Segment Start: DATA SHOWN
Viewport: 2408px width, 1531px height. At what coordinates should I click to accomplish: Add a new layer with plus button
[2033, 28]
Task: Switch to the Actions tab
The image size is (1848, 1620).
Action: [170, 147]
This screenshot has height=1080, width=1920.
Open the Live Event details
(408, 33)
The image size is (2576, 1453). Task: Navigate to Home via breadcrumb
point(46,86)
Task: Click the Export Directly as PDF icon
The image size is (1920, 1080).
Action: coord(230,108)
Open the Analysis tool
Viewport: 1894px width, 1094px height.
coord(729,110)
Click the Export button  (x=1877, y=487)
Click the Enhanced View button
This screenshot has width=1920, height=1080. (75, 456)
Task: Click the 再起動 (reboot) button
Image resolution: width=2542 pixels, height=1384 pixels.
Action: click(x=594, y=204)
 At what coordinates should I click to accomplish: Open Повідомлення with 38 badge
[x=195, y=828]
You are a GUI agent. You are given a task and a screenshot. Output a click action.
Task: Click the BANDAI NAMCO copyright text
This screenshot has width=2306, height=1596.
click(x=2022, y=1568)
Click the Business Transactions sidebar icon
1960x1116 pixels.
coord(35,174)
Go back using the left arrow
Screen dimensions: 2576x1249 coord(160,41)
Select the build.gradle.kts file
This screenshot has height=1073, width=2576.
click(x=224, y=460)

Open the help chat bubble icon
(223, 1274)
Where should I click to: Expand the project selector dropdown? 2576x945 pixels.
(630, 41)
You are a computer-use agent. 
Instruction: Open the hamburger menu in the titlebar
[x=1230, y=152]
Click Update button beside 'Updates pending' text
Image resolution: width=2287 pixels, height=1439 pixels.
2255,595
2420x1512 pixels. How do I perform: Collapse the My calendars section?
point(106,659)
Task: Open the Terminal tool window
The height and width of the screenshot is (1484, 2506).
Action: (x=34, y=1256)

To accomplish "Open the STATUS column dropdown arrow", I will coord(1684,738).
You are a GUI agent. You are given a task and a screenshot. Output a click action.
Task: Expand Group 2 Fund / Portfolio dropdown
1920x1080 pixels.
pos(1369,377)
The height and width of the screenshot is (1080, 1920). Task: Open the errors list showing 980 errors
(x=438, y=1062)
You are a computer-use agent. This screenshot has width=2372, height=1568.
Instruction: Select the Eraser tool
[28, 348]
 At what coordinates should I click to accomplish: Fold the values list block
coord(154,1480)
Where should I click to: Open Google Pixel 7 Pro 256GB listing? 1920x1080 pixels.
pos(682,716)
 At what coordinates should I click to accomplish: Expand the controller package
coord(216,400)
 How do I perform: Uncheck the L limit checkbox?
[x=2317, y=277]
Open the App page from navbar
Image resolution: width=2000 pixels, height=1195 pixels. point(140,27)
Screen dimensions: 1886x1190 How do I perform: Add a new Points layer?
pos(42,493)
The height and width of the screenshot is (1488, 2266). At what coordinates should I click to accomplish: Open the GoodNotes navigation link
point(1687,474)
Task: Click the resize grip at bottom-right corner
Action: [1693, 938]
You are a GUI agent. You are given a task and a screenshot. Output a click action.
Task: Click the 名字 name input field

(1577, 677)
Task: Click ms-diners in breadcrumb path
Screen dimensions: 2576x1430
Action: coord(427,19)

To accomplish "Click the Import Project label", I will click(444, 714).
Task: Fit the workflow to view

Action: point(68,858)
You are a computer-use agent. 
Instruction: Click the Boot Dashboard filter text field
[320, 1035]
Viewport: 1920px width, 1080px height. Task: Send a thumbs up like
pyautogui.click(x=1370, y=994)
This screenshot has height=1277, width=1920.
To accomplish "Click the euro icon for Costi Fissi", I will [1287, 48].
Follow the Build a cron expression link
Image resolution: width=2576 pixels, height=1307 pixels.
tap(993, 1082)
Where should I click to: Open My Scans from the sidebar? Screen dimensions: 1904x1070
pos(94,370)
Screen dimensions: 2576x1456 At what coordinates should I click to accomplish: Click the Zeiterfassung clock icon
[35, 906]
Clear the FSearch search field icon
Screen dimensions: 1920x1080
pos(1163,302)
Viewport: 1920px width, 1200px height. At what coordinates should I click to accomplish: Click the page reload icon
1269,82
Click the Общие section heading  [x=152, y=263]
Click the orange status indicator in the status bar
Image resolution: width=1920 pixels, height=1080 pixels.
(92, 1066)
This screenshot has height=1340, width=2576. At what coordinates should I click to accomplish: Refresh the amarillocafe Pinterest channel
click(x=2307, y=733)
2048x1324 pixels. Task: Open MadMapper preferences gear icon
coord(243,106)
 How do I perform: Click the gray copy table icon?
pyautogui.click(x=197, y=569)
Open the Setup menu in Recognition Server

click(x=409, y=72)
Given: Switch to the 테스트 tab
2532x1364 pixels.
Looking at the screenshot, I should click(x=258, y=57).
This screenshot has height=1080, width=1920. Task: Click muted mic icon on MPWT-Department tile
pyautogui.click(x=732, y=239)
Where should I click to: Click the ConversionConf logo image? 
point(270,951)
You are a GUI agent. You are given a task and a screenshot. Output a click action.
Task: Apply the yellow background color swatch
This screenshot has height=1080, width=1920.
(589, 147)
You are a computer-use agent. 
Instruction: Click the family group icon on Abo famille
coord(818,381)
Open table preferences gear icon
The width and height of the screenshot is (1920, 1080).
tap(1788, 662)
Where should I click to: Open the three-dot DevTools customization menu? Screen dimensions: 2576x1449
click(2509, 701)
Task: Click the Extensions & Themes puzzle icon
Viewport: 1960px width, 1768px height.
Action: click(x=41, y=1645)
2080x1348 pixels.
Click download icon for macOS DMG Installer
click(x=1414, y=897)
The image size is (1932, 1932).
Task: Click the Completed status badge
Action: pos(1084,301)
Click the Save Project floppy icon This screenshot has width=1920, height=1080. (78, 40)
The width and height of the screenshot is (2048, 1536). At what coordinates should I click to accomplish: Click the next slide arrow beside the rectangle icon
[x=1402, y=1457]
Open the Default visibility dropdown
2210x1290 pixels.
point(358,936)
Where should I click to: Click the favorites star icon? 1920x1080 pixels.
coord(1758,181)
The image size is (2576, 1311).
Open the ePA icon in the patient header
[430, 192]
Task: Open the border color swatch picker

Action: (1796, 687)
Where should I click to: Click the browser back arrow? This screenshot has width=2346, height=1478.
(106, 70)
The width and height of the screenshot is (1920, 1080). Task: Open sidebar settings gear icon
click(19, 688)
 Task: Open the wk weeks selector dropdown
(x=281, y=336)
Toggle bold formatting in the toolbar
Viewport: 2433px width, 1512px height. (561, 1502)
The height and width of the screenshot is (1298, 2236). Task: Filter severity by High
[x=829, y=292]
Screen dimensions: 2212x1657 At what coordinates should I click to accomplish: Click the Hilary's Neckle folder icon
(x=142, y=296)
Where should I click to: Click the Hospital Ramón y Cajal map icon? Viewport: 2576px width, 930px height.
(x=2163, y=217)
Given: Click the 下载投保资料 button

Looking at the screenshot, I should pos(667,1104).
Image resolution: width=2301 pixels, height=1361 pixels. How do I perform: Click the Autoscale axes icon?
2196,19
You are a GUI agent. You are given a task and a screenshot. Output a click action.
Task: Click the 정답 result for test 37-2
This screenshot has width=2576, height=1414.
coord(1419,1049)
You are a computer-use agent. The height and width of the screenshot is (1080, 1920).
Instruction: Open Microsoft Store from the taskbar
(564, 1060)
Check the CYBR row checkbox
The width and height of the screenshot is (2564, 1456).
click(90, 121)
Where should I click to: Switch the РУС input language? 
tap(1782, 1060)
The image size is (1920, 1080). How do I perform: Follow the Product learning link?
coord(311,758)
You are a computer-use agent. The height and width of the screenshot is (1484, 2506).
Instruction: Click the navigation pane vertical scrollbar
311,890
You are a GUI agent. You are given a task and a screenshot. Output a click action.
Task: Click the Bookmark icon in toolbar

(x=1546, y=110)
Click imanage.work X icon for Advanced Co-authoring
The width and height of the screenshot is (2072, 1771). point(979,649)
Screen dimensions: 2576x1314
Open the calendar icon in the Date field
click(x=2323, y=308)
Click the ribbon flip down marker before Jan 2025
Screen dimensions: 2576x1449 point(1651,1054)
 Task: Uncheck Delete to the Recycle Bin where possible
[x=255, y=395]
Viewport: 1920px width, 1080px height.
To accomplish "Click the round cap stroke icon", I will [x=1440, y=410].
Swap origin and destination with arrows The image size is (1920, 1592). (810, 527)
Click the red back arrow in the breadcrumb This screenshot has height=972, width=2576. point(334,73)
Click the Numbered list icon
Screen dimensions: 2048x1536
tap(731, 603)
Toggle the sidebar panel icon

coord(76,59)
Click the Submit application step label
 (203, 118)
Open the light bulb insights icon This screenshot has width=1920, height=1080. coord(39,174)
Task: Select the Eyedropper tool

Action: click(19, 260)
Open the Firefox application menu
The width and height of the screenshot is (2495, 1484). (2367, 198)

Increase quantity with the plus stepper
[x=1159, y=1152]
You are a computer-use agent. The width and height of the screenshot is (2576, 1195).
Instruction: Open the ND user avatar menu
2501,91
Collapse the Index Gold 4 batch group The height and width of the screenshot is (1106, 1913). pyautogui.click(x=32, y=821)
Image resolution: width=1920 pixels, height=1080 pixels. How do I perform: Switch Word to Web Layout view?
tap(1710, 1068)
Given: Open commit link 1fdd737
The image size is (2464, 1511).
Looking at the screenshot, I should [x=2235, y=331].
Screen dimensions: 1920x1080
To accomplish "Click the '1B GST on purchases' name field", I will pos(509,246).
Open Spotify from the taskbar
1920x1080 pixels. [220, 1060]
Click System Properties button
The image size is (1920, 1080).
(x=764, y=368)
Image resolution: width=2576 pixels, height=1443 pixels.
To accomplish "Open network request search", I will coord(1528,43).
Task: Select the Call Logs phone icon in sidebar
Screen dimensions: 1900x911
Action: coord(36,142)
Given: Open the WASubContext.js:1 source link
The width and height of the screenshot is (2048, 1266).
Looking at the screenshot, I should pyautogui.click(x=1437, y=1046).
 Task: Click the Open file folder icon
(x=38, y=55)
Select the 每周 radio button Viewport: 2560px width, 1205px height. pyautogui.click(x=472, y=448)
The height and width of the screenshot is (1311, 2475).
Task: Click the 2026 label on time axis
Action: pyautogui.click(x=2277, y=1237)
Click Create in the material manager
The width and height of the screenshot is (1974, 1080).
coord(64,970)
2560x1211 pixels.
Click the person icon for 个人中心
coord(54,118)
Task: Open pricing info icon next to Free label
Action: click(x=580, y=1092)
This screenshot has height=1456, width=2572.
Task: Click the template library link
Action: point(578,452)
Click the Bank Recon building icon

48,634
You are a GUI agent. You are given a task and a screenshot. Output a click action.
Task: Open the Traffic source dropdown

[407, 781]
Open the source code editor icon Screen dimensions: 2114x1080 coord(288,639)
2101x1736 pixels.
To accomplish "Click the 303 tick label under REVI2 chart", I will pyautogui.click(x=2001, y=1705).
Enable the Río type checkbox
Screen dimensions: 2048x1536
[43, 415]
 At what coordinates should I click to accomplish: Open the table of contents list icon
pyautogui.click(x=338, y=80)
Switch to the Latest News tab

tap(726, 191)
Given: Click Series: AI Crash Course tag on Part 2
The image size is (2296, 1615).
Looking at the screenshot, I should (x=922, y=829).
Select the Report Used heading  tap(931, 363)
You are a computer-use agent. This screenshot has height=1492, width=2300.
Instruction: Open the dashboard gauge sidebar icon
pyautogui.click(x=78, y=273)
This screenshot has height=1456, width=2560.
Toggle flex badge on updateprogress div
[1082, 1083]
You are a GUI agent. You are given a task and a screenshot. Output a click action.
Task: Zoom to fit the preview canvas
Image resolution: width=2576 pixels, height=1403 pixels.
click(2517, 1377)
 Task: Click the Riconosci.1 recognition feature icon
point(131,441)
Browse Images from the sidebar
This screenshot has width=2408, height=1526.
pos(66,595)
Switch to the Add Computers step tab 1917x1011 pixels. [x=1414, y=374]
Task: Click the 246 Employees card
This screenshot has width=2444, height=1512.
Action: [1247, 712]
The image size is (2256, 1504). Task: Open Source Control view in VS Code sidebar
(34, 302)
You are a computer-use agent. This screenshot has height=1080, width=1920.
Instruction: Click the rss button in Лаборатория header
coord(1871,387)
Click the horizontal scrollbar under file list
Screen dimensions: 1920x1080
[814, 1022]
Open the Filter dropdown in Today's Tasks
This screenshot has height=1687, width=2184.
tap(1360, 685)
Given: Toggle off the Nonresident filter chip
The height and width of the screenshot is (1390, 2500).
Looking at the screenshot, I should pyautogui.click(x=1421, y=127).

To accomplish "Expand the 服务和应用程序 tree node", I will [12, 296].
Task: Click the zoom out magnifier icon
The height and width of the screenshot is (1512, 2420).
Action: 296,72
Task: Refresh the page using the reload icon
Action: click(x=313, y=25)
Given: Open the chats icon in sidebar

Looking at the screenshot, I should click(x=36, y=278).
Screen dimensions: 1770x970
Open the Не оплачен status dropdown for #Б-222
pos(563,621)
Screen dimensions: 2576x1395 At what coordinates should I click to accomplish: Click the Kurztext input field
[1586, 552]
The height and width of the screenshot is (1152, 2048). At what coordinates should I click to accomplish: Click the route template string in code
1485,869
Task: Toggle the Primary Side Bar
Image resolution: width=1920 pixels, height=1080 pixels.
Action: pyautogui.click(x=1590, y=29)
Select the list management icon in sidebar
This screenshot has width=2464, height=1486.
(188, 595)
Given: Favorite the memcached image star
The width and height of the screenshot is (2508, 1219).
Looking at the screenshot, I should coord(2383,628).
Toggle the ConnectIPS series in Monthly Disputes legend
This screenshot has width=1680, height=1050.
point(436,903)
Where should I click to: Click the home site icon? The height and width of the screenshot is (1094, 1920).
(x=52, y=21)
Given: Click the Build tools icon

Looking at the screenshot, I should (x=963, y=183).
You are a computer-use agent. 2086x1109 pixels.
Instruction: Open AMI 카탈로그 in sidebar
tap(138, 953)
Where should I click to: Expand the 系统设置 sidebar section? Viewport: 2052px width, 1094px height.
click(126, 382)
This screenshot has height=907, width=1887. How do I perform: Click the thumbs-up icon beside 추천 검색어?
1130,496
Segment End: DATA SHOWN
- **TO DO**
Only those lines of the entries above that run from the line containing "Open Spotify from the taskbar" to the line containing "Given: Open the WASubContext.js:1 source link", both included, should be transcribed exactly.

- **YOUR RESPONSE**
Open Spotify from the taskbar
1920x1080 pixels. [220, 1060]
Click System Properties button
The image size is (1920, 1080).
(x=764, y=368)
Image resolution: width=2576 pixels, height=1443 pixels.
To accomplish "Open network request search", I will coord(1528,43).
Task: Select the Call Logs phone icon in sidebar
Screen dimensions: 1900x911
Action: coord(36,142)
Given: Open the WASubContext.js:1 source link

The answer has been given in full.